Ghosts of Times Past

A busy couple of days - giving the shower room a 3rd coat of paint, making medlar jelly syrup (it hasn't set that well), eating pizza with my friend Margaret and having a big catch up; going to see Wadjda, the last arthouse till after Christmas; decorating the Christmas tree, a bit of walking and blipping and spending too much time trying to find out about this little house! I haven't managed to find out much except I think it was connected to, or may even have predated, the Big House, now home of a very famous person! Look carefully and you can see the wooden window frame and remains of wooden panelling. I liked the curtain of ivy.

++++++

ACTION ITEM:
In the "Ghosts of Times Past" post above, which film does the writer say they went to see?

LISTED ENTRIES:
++++++

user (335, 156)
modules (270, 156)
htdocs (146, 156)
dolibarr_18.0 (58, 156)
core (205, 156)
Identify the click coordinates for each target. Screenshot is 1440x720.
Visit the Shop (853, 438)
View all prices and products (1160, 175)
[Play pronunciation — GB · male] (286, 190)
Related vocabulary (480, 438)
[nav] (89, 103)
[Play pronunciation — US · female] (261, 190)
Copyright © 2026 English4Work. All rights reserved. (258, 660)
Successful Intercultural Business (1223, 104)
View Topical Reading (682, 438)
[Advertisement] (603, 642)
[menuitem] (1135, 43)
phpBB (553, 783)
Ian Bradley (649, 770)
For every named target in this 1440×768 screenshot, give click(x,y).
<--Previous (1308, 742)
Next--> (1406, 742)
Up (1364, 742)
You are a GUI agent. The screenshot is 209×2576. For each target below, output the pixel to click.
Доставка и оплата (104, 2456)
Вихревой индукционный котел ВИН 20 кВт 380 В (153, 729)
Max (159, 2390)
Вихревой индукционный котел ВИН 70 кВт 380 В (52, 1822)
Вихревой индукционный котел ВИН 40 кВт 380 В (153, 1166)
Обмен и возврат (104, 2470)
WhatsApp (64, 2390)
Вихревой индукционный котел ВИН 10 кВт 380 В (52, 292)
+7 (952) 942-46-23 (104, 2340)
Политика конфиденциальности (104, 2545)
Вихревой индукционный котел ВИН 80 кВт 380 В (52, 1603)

++++++

WORKED SOLUTION:
Wadjda